Раскрыть CAR-T
Израильская клиника Хадасса собирается развивать в России инновационный метод лечения рака
В клинике Хадасса Медикал, открытой два с половиной года назад в Сколково (Москва), работают российские врачи. Но специалисты основной Хадассы, той, что в Иерусалиме, с ними постоянно общаются, обучают и часто бывают в Москве. В пандемию приехать не удавалось, так что у Полины Степенски накопилось здесь множество дел. Несколько дней подряд она вела прием пациентов, в перерывах без конца решала какие-то вопросы, общалась с врачами и провела для них семинар о развитии Хадассы в России. Думаю, самая важная среди тем – терапия CAR-T. После семинара я расспросил об этом Полину подробнее.
CAR-T (Chimeric Antigen Receptor T-cell) – это переделанный T-лимфоцит. Т-лимфоциты врачи забирают из организма и удивительным способом обучают борьбе с каким-то из видов рака.
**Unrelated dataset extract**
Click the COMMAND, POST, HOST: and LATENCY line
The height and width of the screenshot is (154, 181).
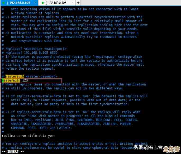coord(41,128)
Делается это, если коротко, так: в ДНК лимфоцитов встраивается ген, кодируюший рецептор, который, в свою очередь, будет распознавать раковые клетки, побуждая лимфоцит их уничтожать (в интервью Михаила Масчана, заместителя директора НМИЦ детской гематологии, онкологии и иммунологии имени Дмитрия Рогачева, об этом рассказывается более развернуто и понятно).
Затем T-лимфоциты вводят обратно в организм. Препарат – индивидуальный для каждого пациента, это именно его лимфоциты. А рецепторы, которые к нему «приделываются» при переработке, – стандартные, разработанные для нескольких видов онкогематологических заболеваний. Во многих странах метод уже включен в систему государственного здравоохранения.
Полина Степенски: Мы забираем клетки у наших пациентов с лимфомами и лейкозами и отправляем на «переделку» в компании, которые уже поставили этот процесс на поток, – Novartis, Gilead. Обратно получаем готовый продукт для лечения. Это терапия последней линии, она не для каждого, но те, кому она требуется, получают ее бесплатно. Переработка клеток стоит 1 млн шекелей (примерно $300 тыс. – Русфонд). Дорого, но государство платит.
А. К.: Кто в России будет столько платить за лечение методом, который у нас еще даже не зарегистрирован?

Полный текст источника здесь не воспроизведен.